» **PROBLEM DETAILS**
In the entries that follow, the lines from the one with "[menuitem] (549, 124)" through the one with "TV aerial installation (953, 503)" are the ones to write out, exactly and with both ends included. Nothing else should appear.

Saved entries:
= Beginning of Section =

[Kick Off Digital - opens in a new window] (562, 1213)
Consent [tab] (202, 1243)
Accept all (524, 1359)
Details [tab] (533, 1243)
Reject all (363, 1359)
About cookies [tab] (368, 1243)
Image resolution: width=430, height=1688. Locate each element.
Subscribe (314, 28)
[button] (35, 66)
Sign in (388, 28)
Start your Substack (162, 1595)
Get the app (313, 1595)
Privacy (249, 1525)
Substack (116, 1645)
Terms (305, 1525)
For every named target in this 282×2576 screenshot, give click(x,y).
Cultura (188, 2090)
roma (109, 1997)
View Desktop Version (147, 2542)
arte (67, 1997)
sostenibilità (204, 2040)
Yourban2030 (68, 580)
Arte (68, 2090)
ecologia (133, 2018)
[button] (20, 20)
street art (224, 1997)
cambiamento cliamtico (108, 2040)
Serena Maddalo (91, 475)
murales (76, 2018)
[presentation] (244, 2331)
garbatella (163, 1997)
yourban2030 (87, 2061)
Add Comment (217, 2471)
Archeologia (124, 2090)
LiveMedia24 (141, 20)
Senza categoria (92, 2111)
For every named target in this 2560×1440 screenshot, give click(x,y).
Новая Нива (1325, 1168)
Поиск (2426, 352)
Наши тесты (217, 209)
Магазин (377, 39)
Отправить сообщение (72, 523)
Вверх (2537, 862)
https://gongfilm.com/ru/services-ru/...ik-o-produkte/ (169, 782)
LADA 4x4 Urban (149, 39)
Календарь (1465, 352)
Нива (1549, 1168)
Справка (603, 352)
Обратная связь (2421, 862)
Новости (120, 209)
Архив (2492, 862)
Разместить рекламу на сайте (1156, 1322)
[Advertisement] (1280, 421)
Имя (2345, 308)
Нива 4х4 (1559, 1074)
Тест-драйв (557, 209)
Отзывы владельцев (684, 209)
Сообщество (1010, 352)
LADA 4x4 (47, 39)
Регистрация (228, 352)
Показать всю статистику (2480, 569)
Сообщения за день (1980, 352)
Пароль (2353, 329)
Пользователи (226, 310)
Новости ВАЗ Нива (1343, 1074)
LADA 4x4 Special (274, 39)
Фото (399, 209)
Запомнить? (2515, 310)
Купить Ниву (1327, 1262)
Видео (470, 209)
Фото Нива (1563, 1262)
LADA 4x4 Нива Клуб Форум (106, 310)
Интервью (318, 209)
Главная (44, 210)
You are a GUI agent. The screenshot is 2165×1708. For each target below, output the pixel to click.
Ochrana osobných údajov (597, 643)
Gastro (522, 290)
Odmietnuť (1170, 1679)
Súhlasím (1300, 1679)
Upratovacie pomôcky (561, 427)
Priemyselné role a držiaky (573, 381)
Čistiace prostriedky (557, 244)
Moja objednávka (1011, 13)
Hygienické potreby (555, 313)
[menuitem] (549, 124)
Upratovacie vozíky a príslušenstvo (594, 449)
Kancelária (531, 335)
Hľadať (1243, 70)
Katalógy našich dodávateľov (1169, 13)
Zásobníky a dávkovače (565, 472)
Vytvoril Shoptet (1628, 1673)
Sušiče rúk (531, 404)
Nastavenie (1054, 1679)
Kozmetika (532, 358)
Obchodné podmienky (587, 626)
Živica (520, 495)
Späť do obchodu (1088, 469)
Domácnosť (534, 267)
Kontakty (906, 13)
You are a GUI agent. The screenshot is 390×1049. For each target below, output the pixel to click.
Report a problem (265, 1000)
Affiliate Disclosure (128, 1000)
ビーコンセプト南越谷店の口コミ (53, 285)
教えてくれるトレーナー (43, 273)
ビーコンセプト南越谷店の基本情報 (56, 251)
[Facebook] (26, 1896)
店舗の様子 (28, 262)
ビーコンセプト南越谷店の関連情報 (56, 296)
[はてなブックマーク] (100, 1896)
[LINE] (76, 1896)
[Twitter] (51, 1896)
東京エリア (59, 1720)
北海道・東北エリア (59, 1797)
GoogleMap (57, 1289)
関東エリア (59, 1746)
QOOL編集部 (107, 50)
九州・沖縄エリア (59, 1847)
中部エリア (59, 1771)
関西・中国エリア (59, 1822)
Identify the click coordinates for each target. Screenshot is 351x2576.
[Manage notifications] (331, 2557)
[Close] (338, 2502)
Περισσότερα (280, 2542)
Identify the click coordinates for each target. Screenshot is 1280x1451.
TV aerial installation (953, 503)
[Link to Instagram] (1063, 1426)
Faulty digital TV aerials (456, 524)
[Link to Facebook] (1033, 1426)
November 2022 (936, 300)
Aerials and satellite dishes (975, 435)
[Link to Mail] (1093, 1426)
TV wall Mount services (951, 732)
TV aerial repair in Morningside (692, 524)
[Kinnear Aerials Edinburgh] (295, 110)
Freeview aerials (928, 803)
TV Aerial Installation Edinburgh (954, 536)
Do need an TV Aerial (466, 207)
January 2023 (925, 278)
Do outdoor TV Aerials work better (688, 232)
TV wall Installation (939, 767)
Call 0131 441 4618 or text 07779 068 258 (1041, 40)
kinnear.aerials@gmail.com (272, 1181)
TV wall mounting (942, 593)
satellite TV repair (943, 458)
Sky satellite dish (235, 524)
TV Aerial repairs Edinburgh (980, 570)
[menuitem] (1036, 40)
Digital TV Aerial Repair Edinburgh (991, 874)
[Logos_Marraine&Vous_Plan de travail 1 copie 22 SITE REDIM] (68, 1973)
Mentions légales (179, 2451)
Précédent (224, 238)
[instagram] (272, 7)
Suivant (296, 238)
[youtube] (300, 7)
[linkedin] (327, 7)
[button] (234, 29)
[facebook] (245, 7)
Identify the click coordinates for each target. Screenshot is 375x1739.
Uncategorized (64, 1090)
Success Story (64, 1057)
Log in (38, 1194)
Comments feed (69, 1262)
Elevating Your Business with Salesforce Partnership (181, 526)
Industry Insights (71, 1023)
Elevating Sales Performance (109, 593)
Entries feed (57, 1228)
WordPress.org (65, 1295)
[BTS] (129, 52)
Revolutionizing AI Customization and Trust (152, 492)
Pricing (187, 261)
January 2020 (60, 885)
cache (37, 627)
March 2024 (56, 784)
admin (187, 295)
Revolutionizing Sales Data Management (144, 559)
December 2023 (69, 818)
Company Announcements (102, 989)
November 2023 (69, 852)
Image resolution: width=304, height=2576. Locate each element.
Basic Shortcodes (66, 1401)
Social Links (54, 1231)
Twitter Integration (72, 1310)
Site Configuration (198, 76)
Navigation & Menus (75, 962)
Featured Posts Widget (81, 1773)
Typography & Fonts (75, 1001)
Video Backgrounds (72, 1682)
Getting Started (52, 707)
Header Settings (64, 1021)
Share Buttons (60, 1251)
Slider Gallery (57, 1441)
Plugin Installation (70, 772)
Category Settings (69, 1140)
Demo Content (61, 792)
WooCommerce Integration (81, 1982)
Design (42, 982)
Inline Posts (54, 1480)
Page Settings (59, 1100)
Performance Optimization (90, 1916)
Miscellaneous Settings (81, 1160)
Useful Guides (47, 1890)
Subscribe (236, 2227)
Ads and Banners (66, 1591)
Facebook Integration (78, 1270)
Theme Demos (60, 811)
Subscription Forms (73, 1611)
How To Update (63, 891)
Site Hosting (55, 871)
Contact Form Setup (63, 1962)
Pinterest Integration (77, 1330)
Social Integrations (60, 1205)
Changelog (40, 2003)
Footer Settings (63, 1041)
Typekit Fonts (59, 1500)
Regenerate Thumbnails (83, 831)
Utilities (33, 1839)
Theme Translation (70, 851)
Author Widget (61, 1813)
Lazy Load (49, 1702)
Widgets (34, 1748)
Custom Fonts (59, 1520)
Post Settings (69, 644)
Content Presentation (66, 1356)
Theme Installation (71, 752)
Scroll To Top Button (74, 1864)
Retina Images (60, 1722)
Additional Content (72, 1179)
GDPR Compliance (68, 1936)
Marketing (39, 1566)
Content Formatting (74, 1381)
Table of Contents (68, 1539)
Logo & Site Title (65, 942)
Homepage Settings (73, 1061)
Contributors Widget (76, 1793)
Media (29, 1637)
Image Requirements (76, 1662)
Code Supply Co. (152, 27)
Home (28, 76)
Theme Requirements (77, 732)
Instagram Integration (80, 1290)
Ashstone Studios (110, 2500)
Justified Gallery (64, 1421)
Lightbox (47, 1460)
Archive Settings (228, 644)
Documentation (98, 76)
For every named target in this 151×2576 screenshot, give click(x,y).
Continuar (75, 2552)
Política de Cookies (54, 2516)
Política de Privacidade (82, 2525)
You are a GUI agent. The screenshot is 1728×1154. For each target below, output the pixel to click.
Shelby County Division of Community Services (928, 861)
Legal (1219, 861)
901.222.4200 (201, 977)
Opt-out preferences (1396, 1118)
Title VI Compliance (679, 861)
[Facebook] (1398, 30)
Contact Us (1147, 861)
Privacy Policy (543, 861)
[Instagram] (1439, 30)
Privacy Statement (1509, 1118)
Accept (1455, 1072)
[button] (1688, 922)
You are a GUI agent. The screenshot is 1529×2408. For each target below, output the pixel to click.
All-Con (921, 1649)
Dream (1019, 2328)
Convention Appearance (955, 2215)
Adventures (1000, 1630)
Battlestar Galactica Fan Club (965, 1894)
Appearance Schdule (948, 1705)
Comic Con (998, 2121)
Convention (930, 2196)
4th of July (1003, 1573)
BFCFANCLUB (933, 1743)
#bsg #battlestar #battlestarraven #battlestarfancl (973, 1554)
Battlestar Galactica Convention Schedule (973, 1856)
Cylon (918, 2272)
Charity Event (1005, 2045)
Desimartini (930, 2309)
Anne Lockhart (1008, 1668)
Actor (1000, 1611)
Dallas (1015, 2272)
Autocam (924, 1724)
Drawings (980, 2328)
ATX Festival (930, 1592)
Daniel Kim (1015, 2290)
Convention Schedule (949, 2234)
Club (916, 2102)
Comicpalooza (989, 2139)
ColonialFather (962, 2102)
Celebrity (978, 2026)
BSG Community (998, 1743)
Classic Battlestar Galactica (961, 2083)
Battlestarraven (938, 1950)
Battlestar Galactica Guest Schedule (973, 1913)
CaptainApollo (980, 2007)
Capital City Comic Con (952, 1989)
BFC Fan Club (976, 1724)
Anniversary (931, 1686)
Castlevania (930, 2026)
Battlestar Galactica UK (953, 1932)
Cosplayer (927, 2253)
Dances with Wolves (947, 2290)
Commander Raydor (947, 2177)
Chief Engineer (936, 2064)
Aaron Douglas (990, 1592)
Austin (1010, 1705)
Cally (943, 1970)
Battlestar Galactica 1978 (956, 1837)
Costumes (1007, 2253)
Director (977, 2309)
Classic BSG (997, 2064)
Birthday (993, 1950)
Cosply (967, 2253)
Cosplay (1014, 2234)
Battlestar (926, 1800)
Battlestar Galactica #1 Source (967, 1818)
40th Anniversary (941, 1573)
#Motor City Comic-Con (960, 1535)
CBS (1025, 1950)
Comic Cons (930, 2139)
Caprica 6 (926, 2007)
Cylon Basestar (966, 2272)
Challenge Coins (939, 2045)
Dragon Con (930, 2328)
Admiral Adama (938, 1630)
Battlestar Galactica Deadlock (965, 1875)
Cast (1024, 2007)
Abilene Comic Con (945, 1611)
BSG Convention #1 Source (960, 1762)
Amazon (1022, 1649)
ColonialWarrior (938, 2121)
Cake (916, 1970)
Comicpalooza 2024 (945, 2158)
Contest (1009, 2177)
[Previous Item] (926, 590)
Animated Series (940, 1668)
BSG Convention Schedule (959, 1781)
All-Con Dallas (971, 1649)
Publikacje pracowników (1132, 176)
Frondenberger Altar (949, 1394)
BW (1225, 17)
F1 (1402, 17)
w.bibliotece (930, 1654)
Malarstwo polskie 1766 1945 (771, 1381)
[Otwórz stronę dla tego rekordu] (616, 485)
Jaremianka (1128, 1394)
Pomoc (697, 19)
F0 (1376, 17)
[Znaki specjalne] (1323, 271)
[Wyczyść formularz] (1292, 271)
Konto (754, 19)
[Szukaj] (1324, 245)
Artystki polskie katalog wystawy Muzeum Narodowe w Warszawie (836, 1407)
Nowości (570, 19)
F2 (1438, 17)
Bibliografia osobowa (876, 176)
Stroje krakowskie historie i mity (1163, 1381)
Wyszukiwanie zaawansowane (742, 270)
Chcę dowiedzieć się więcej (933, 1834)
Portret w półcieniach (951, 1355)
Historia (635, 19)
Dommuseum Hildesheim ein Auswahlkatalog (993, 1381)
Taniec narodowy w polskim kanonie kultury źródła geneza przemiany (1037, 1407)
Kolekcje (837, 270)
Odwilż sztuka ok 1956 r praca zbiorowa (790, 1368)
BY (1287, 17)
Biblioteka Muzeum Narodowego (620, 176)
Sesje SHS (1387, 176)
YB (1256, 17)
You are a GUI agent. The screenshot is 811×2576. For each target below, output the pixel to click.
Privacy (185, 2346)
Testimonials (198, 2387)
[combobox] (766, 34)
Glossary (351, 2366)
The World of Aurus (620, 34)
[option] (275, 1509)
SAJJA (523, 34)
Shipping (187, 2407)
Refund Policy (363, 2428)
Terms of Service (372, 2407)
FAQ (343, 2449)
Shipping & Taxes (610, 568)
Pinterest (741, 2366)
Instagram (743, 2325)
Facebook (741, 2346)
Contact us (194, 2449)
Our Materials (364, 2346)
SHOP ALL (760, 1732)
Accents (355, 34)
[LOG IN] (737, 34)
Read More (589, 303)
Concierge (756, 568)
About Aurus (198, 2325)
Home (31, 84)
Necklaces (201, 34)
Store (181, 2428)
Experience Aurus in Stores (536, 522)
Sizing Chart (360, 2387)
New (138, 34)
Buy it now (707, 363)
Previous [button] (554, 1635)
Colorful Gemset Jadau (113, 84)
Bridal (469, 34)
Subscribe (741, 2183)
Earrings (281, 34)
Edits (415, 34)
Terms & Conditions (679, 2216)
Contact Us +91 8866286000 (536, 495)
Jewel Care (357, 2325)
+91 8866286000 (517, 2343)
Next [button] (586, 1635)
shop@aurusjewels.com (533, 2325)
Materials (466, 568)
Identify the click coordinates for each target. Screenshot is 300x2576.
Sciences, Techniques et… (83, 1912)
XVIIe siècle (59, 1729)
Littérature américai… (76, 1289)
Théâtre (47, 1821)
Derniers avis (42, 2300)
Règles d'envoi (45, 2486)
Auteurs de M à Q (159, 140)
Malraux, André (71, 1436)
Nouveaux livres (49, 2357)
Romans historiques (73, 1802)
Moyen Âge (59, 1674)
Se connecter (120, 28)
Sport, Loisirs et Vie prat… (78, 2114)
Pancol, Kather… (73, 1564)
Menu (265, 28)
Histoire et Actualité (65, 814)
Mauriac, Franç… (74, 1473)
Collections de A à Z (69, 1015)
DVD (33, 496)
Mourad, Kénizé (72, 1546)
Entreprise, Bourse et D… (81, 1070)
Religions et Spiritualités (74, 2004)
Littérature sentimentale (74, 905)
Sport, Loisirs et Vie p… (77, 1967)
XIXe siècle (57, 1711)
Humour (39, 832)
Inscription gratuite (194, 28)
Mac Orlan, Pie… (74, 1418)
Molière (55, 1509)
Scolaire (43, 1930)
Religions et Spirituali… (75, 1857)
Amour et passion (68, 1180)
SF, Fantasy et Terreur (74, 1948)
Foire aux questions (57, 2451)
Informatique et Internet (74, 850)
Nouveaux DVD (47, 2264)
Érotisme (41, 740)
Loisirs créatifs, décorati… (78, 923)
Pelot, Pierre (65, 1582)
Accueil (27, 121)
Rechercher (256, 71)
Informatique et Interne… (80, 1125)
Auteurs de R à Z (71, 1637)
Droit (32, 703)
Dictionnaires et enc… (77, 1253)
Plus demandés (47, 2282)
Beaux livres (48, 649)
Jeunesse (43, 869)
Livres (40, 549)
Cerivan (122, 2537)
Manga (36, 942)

= End of Section =

» **SOLUTION TO THE PROBLEM**
[menuitem] (549, 124)
Upratovacie vozíky a príslušenstvo (594, 449)
Kancelária (531, 335)
Hľadať (1243, 70)
Katalógy našich dodávateľov (1169, 13)
Zásobníky a dávkovače (565, 472)
Vytvoril Shoptet (1628, 1673)
Sušiče rúk (531, 404)
Nastavenie (1054, 1679)
Kozmetika (532, 358)
Obchodné podmienky (587, 626)
Živica (520, 495)
Späť do obchodu (1088, 469)
Domácnosť (534, 267)
Kontakty (906, 13)
You are a GUI agent. The screenshot is 390×1049. For each target below, output the pixel to click.
Report a problem (265, 1000)
Affiliate Disclosure (128, 1000)
ビーコンセプト南越谷店の口コミ (53, 285)
教えてくれるトレーナー (43, 273)
ビーコンセプト南越谷店の基本情報 (56, 251)
[Facebook] (26, 1896)
店舗の様子 (28, 262)
ビーコンセプト南越谷店の関連情報 (56, 296)
[はてなブックマーク] (100, 1896)
[LINE] (76, 1896)
[Twitter] (51, 1896)
東京エリア (59, 1720)
北海道・東北エリア (59, 1797)
GoogleMap (57, 1289)
関東エリア (59, 1746)
QOOL編集部 (107, 50)
九州・沖縄エリア (59, 1847)
中部エリア (59, 1771)
関西・中国エリア (59, 1822)
Identify the click coordinates for each target. Screenshot is 351x2576.
[Manage notifications] (331, 2557)
[Close] (338, 2502)
Περισσότερα (280, 2542)
Identify the click coordinates for each target. Screenshot is 1280x1451.
TV aerial installation (953, 503)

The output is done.